Italian experts say, one of the issues on the agenda will be the situation in Libya. Italy is very nervous about what is happening in that country, which is only 300 kilometres from the Apennines. The concerns are not only about the resumed inflows of migrants, but also in the threats from the Islamic State, which has been expanding its influence in Libya, where the unrest features two governments and dozens militarised groups. Italy has been trying for quite a time to attract attention of the international community to the Libyan problem and hopes Russia will be its ally, especially on the eve of the discussions at the UN Security Council, where Russia’s vote may be critical.
Local business, who have suffered from the sanctions and would not want to lose access to the promising Russian market, are expecting from the prime minister a clear political signal about closer positions with Russia. Some political figures, including Matteo Salvini, leader of the Lega Nord political party, and his allies insist on lifting the sanctions, which along with the economic slump in Russia have cost over five billion euro to the Italian economy.
This will be Renzi’s first visit to Moscow, the aide added. Matteo Renzi was sworn in as Italy’s prime minister on February 22, 2014. Last year, Putin and Renzi met twice - in Italy’s Milan (at Asia-Europe Summit in October) and Australia’s Brisbane (at G20 summit in November).
"All key issues of Russian-Italian cooperation, as well as pressing international problems, will be discussed at the meeting. The emphasis will be made on the crisis situation in Ukraine," Russian presidential aide Yuri Ushakov stressed. "Italy expects to have a comprehensive exchange of opinions on the Libyan problem, situation in the Middle East, Syrian conflict," he added.
"Renzi’s position on Ukraine has its peculiarities, but taking into account these nuances, we think the talks will be comprehensive and helpful," the aide said.
Renzi will also meet with Russian Prime Minister Dmitry Medvedev. Talks with Putin will be held in a narrow format with participation of the two countries’ delegations. After the talks, Putin and Renzi will make a public statement for the press.

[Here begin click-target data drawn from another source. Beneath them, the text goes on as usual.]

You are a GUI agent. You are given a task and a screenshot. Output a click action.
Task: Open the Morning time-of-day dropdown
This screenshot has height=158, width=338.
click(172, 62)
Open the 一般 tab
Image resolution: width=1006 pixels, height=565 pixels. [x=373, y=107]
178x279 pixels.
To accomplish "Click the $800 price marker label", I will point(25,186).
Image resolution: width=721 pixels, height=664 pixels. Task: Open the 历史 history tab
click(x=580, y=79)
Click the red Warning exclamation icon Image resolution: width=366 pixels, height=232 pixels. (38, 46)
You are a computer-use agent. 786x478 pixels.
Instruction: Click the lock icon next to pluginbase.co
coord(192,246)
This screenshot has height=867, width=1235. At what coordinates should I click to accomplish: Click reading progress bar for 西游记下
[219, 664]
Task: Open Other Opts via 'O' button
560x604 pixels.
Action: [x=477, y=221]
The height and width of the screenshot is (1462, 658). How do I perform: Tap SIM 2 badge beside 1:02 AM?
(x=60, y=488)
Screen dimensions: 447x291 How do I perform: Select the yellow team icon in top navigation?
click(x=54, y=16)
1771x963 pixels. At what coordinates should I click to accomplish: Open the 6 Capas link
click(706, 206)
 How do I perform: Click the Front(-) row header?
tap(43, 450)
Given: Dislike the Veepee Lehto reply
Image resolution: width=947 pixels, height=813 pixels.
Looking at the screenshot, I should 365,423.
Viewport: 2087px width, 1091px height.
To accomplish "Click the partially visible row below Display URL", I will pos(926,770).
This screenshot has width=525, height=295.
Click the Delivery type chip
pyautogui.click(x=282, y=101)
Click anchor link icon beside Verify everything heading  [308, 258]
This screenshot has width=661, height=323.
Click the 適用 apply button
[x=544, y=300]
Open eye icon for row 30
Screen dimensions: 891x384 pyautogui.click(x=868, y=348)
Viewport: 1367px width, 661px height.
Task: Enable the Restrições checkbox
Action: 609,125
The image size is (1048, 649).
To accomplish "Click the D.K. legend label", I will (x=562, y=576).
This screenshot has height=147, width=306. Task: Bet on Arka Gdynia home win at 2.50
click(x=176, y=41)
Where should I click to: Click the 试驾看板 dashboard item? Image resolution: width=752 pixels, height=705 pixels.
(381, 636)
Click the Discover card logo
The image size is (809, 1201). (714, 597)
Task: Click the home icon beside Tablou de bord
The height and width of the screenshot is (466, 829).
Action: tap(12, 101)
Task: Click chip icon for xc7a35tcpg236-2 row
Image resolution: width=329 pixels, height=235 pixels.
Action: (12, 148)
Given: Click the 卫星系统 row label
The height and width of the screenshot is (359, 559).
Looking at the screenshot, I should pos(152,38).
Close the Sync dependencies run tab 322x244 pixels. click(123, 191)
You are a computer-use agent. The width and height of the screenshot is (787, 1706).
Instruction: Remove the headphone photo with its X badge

Renzi will visit Moscow at President Putin’s invitation. "At Putin’s talks with Renzi, a number of pressing international issues are on the agenda, including the state of affairs in Syria and Libya, spreading threat from terrorist activities of the Islamic State, as well as the situation in Ukraine and implementation of the Minsk agreements," Ushakov added.
Putin and Renzi will also discuss the development of bilateral ties, including trade and investment cooperation, interactions in the cultural and humanitarian spheres.